---- Text provided

SCOM Standard Dataset maintenance workflow

As I’m going through my preparations for TechEd, I’m refreshing my knowledge about System Center Operations Manager. A while ago I went through all DW SPs involved into standard dataset maintenance and made some short notes about the implementation of this workflow. Here they are.

What’s a dataset?

Dataset is a set of tables, stored procedures and corresponding SCOM Write Actions. Dataset should be defined in the Management Pack using DataWarehouseDataSet element. SCOM Datasets are used to store historical monitoring data of certain structure. Datasets available out-of-box:

Dataset Database Schema Is standard?
Performance Perf Yes
State State Yes
Event Event Yes
Alerts Alert Yes
Client Monitoring CM Yes
APM apm No

 

What’s a STANDARD dataset?

SCOM provides a framework which implements a standardized approach for performing routine maintenance tasks like staging are processing, aggregation, partitioning, grooming and index maintenance. Dataset creation script should add necessary information into standard dataset configuration tables to enable correct functioning of maintenance workflow.

How does standard dataset processing work?

Standard dataset processing is implemented as a set of SQL Server Stored Procedures which are executed by “Standard Data Warehouse Data Set maintenance rule”. Maintenance frequency is 60 seconds by default.

--------
---- Data provided

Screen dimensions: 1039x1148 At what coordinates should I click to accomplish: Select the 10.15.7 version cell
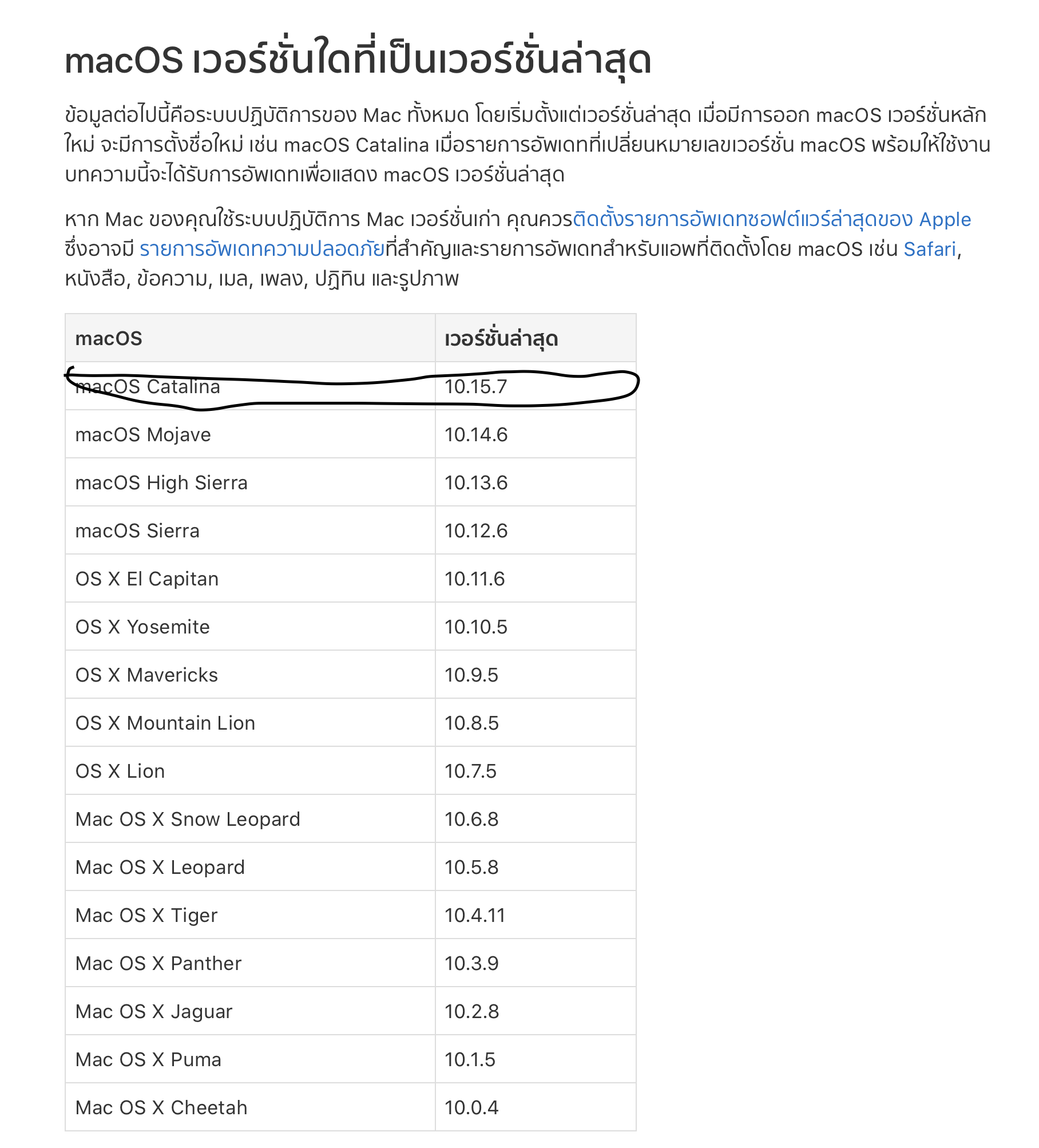[x=536, y=386]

--------

• **Instructions**
(1) List every dataset that the SCOM dataset maintenance notes mark as standard.
(2) Answer these questions from the SCOM dataset maintenance notes:
(a) Which Management Pack element defines a dataset?
(b) What rule executes the stored procedures for standard dataset processing?
(c) What is the default maintenance frequency?
(3) Extend the SCOM dataset maintenance notes, picking up after their final sentence.

• **The answers**
(1) Performance, State, Event, Alerts, Client Monitoring

(2)
(a) The DataWarehouseDataSet element.
(b) The "Standard Data Warehouse Data Set maintenance rule."
(c) 60 seconds.

(3)
The maintenance rule is targeted to “Standard Data Set” class and takes dataset ID as a parameter. The rule calls StandardDatasetMaintenance stored procedure.

The workflow.

Note #1: this is a rough description of what happens inside of StandardDatasetMaintenance stored procedure. Some details may be omitted.

Note #2: Table names and field names are italic, stored procedure names are red, calls for stored procedures defined by datasets themselvs are green.

StandardDatasetMaintenance

  • StandardDatasetProcessStaging
  • Optimization
    • Set lock – ‘Dataset_Maintenance’
    • If running for less than 30 sec – StandardDatasetAllocateStorage
    • If still running for less than 30 sec – StandardDatasetOptimize
    • If still running for less than 30 sec – StandardDatasetAggregate
    • Update LastOptimizationActionSuccessfulCompletionDateTime
    • Release lock

StandardDatasetProcessStaging

  • Get StandardDataset.StagingProcessorStoredProcedureName
  • Set lock – @DatasetId + ‘_Staging’
  • Execute Dataset-specific SP

StandardDatasetGroom

  • Set lock – @DatasetId + ‘_Groom’
  • Get StandardDataset.SchemaName, StandardDataset.RawInsertTableCount
  • Get 1 aggregation that require grooming (based on GroomingIntervalMinutes and LastGroomingDateTime, aggregations with smallest AggregationTypeId wins)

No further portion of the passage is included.